Personne n’a méconnu le double caractère du rapport de M. Fould sur notre situation de trésorerie. Ce rapport est franc et triste. Il est franc, car il permet aux personnes les moins clairvoyantes dans les matières financières de se rendre compte de l’état vrai des choses ; il est triste parce qu’en effet cet état de choses n’est pas de nature à satisfaire un ministre intelligent qui doit avoir le point d’honneur de la prospérité des finances françaises. M. Fould est réduit à nous apprendre que les découverts ont atteint de nouveau, à peu de chose près, le chiffre auquel il les avait trouvés à sa rentrée au ministère ; ils représentent une somme de 972 millions, bien voisine de ce déficit d’un milliard qui effraya tant les imaginations il y a deux ans. Cette révélation prend une signification plus fâcheuse quand on la rapproche d’autres explications fournies par le rapport. Ainsi un projet de loi portant allocation de crédits supplémentaires s’élevant ensemble à 93 millions vient d’être présenté au corps législatif. Ces 93 millions de dépenses supplémentaires se décomposent ainsi : 63 millions pour la marine et pour la guerre représentant les dépenses extraordinaires occasionnées en 1863 par la guerre du Mexique, et 30 millions demandés par le ministère des finances, destinés en grande partie à pourvoir à l’insuffisance du crédit ouvert pour primes à la sortie des sucres. Ce crédit supplémentaire réclamé par le ministère des finances donne lieu à une observation bien naturelle.
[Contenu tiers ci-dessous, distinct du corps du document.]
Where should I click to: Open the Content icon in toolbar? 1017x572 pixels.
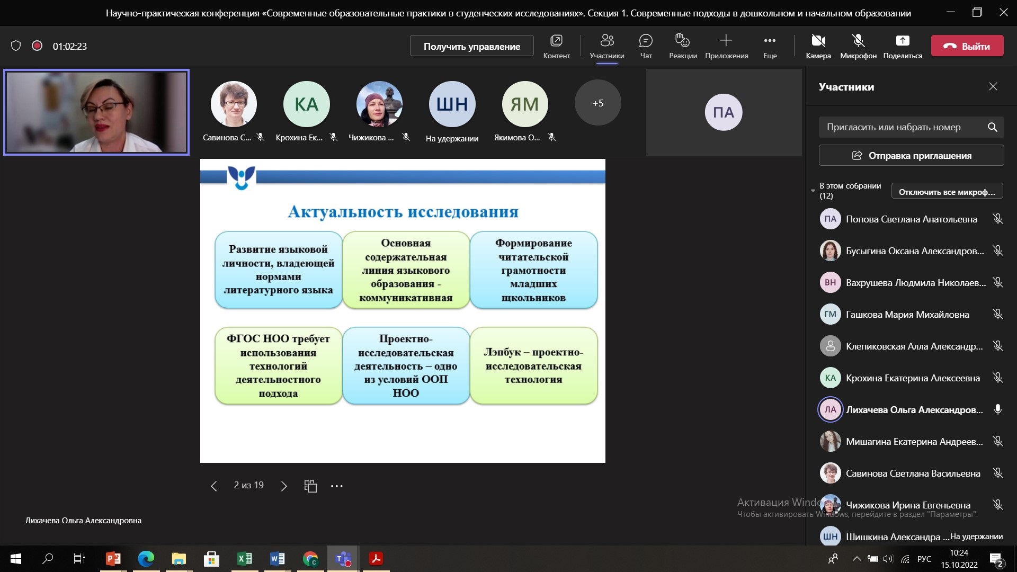click(x=556, y=41)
En réalité, les primes payées à la sortie des sucres ne sont que la restitution des droits payés par les sucres à l’entrée. Le produit des droits payés par les sucres importés figure intégralement dans les ressources ordinaires ; une stricte régularité exigerait que les primes à l’exportation fussent complètement défrayées par les ressources ordinaires, puisque ces primes ne sont qu’une restitution partielle des droits perçus ; il devrait y avoir dans un budget bien équilibré une latitude suffisante pour qu’on pût faire face avec les revenus ordinaires à cette restitution d’une partie des droits perçus. Il n’est point conforme à la nature des choses, il est regrettable que l’on soit réduit à s’ouvrir un crédit supplémentaire pour faire une dépense qui n’est autre chose que le remboursement d’une recette ordinaire dont on a perçu la totalité.

Nous ne relevons ce détail que pour montrer à quel degré de tension notre gestion financière a porté l’emploi et l’affectation des ressources.